Data for this exercise
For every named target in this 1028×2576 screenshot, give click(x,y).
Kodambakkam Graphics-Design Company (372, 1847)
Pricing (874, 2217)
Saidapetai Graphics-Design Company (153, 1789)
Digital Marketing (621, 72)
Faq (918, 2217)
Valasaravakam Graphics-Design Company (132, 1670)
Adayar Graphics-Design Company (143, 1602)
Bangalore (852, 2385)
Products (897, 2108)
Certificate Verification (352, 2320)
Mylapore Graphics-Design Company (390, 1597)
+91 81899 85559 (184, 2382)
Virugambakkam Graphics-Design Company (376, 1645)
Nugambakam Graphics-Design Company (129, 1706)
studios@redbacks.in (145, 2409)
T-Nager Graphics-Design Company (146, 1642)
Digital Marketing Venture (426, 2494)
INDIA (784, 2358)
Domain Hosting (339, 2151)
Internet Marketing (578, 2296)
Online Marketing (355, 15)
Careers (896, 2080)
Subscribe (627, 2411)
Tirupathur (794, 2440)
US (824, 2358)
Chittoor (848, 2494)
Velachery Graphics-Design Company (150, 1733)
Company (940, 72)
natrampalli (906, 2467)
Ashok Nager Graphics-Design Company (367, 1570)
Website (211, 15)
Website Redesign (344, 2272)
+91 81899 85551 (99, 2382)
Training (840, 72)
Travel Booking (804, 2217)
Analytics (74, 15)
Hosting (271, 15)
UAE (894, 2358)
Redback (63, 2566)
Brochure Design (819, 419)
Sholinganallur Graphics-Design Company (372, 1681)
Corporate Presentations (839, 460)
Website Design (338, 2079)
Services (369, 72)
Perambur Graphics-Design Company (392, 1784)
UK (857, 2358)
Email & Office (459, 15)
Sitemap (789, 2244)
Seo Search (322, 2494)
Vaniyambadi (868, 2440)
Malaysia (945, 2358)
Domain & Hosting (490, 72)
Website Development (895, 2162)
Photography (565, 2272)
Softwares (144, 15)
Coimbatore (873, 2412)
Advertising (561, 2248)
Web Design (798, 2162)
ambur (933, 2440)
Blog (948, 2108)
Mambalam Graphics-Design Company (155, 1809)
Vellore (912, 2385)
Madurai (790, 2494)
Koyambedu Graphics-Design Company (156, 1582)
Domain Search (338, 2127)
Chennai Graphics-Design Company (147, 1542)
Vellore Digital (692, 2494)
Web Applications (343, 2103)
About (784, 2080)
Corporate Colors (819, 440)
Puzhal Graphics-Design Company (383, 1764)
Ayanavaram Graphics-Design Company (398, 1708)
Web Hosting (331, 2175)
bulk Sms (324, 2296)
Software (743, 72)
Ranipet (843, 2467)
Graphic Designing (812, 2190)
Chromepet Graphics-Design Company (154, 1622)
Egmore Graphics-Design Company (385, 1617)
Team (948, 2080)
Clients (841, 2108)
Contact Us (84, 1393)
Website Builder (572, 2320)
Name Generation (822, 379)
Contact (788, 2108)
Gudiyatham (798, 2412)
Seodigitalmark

The problem
Could you restate word for word the lines above, from the one that contains "Company (940, 72)" through the one that contains "Email & Office (459, 15)", and no others?

Task output
Company (940, 72)
natrampalli (906, 2467)
Ashok Nager Graphics-Design Company (367, 1570)
Website (211, 15)
Website Redesign (344, 2272)
+91 81899 85551 (99, 2382)
Training (840, 72)
Travel Booking (804, 2217)
Analytics (74, 15)
Hosting (271, 15)
UAE (894, 2358)
Redback (63, 2566)
Brochure Design (819, 419)
Sholinganallur Graphics-Design Company (372, 1681)
Corporate Presentations (839, 460)
Website Design (338, 2079)
Services (369, 72)
Perambur Graphics-Design Company (392, 1784)
UK (857, 2358)
Email & Office (459, 15)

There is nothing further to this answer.